No artigo publicado na revista Acta Amazônica, dois pesquisadores do Programa de pós-graduação em Ecologia e Conservação dos Recursos Naturais (IB/UFMT) estudaram a relação mutualística entre a planta Cordia nodosa, e suas formigas associadas uma área ao sul da Floresta Amazônica. Algumas espécies de formigas podem se associar a esta planta, e estas espécies variam biogeograficamente. Esse estudo se deu em uma fazenda (São Nicolau - ONF/Pegeout), as márgens do Rio Juruena, uma região muito pouco conhecida pela ciência e inserida no "arco do desmatamento". Lá, os autores demonstraram que, para a planta, a identidade da formiga importa e muito para que a associação a mesma produza frutos. Adicionalmente, comparando os resultados com estudos já publicados, demonstraram que o padrão em escala biogeográfico, justamente em função da variação da fauna de formigas, o que sugere a necessidade de um estudo em grande escala para ajudar a entender como o mutualismo evolui.

Todas as plantas desenvolveram estratégias para diminuir a herbivoria incidente, e consequentemente aumentar seu sucesso reprodutivo.
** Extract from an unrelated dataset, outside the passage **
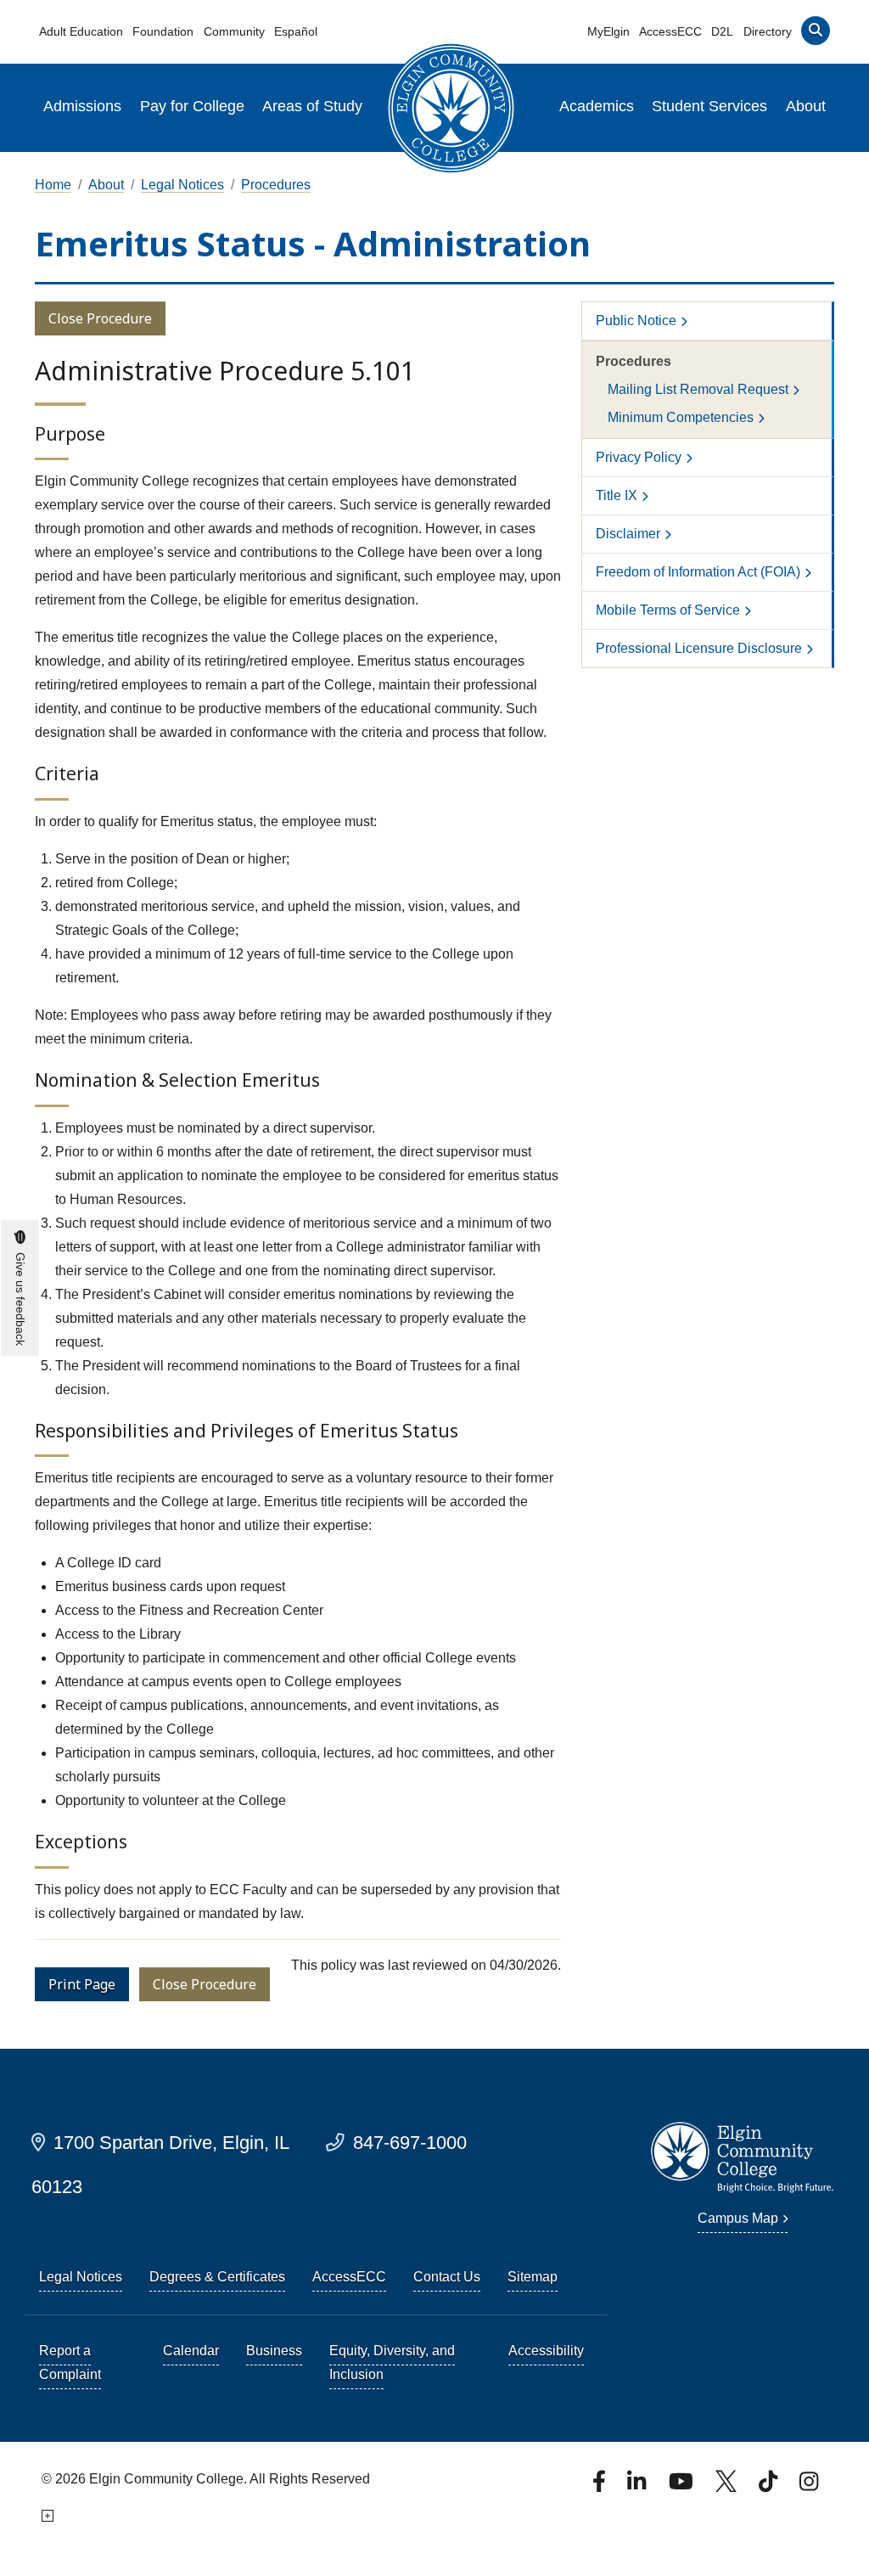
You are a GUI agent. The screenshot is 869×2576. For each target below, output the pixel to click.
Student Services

Uma estratégia intrigante é a associação com formigas. Nesses casos algumas plantas podem possuir estruturas ocas, chamadas domáceas, que tem como única função abrigar permanentemente colônias de formigas, que executam a tarefa de eliminar os herbívoros de suas folhas. Essas plantas são chamadas de mirmecófitas, e são bastante comuns e particularmente diversas na Amazônia. Os pesquisadores constataram que a redução da herbivoria foliar na planta mirmecófita Cordia nodosa é relacionada à existência uma colônia de formigas habitando seus ramos. Porém, não apenas a colonização da planta por uma colônia de formigas é suficiente. Também foi demonstrado que também importa em muito a influência da espécie de formiga colonizadora na produção de frutos. No caso, o sucesso reprodutivo de plantas quando associadas a formigas do Gênero Azteca é muito superior ao de plantas associadas a formigas Allomerus octoarticulatus. Isto pode ser explicado por A. octoarticulatus ser uma notória trapaceira em relações mutualísticas com plantas, onde a formiga corta as flores da planta hospedeira a fim de redirecionar o fluxo de energia da produção de flores para a produção de ramos, e consequentemente, mais espaço para a colônia.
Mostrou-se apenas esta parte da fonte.